BEGIN
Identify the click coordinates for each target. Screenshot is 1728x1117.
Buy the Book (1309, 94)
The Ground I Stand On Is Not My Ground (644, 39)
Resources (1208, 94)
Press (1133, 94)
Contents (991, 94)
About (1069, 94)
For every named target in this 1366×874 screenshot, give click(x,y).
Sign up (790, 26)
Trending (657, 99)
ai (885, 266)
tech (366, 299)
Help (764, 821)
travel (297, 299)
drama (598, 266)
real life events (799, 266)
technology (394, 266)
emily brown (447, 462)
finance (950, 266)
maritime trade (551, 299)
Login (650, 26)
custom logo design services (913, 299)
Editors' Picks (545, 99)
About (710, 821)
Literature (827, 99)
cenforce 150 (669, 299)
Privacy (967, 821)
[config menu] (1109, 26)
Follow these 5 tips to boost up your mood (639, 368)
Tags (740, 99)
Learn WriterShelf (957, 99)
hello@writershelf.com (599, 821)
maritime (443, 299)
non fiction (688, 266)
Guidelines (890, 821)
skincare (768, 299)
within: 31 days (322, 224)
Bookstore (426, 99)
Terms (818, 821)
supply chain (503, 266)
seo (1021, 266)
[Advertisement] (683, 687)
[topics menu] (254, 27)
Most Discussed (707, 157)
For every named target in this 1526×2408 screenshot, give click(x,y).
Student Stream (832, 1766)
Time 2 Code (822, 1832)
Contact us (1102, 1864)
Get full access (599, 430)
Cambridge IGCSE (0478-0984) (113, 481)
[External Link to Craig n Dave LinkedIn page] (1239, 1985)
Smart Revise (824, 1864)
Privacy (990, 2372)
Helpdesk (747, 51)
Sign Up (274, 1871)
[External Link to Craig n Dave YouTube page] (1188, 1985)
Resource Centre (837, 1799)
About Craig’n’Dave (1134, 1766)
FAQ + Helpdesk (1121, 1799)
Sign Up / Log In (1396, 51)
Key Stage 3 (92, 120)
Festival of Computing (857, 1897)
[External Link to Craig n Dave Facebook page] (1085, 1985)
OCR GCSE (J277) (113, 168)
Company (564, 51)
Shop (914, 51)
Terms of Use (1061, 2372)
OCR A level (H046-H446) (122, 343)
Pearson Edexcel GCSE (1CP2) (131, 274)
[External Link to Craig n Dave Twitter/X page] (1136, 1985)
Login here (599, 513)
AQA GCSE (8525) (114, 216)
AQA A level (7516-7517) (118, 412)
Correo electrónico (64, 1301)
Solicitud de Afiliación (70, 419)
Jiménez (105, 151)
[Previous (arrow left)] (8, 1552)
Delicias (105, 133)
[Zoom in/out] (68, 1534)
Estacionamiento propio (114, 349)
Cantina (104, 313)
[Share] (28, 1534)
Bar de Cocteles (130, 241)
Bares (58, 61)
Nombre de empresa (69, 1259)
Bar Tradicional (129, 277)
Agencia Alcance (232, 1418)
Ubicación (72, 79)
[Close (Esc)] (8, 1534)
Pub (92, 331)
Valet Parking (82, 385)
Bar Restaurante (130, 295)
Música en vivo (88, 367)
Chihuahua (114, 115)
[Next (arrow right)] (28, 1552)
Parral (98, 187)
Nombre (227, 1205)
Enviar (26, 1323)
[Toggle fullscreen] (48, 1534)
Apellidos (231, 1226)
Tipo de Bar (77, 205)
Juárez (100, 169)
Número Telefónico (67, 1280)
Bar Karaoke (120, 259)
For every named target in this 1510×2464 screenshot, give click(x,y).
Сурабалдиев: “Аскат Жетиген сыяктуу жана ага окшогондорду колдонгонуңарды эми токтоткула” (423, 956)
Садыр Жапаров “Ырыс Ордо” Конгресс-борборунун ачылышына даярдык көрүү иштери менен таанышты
END
Start at the first line of the entries and stop at the line that contains "Trending (657, 99)". Repeat every line in that span exactly, and nothing beyond it.

- [TASK OUTPUT]
Identify the click coordinates for each target. Screenshot is 1728x1117.
Buy the Book (1309, 94)
The Ground I Stand On Is Not My Ground (644, 39)
Resources (1208, 94)
Press (1133, 94)
Contents (991, 94)
About (1069, 94)
For every named target in this 1366×874 screenshot, give click(x,y).
Sign up (790, 26)
Trending (657, 99)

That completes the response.